### TASK OBJECTIVE
Reproduce exactly the run of lines that begins with the one containing "388x252 pixels." and ends with the last line of the records, omitting pictures.

(Screenshot grounding data)
----------

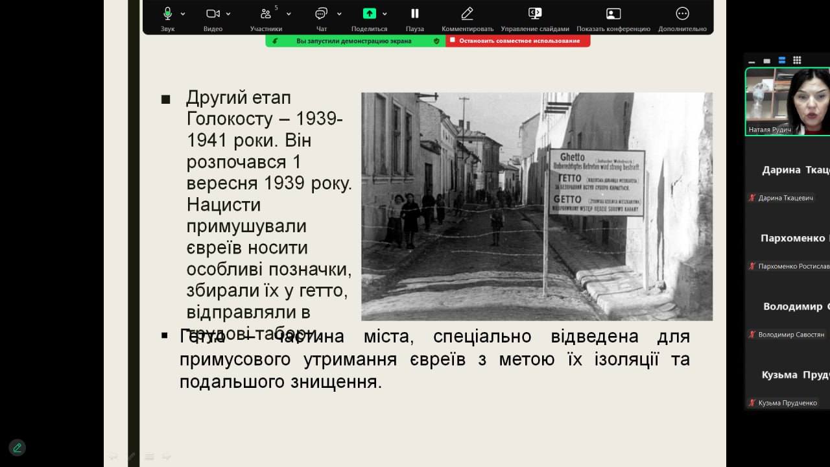This screenshot has height=467, width=830.
Task: Open the Участники participants panel
Action: [266, 14]
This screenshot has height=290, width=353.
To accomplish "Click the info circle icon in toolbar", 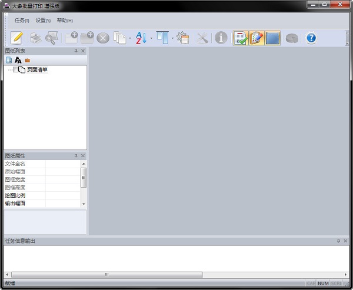I will click(221, 38).
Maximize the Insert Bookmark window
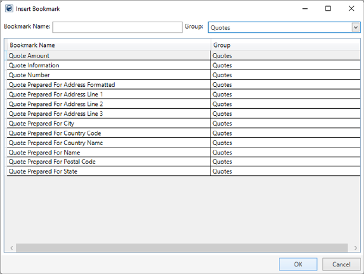Image resolution: width=364 pixels, height=274 pixels. pos(327,9)
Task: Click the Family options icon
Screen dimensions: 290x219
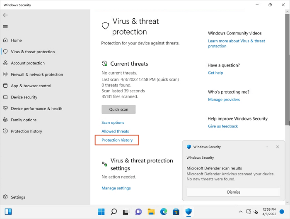Action: click(5, 120)
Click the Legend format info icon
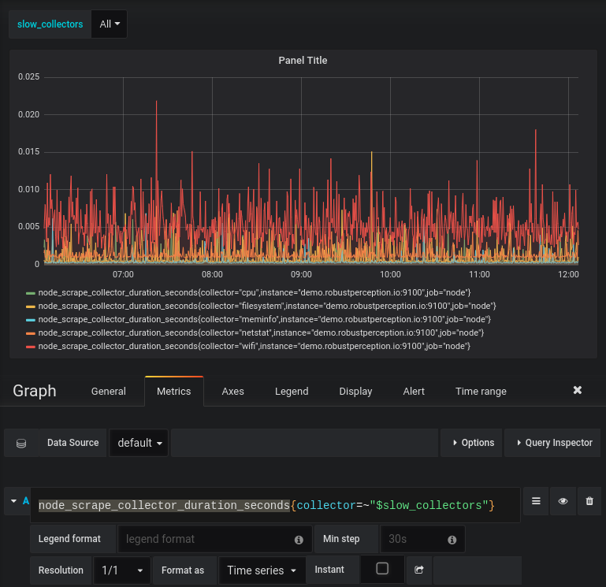Image resolution: width=606 pixels, height=587 pixels. coord(299,540)
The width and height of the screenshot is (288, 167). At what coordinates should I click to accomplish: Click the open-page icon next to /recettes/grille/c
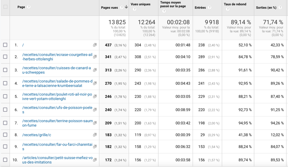[x=95, y=135]
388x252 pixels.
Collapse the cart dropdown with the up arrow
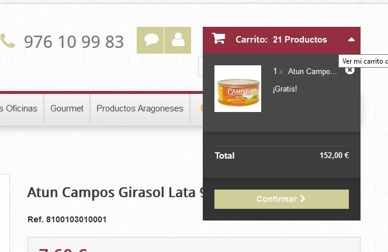pos(351,40)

----------

### ANSWER SPACE
388x252 pixels.
Collapse the cart dropdown with the up arrow
pos(351,40)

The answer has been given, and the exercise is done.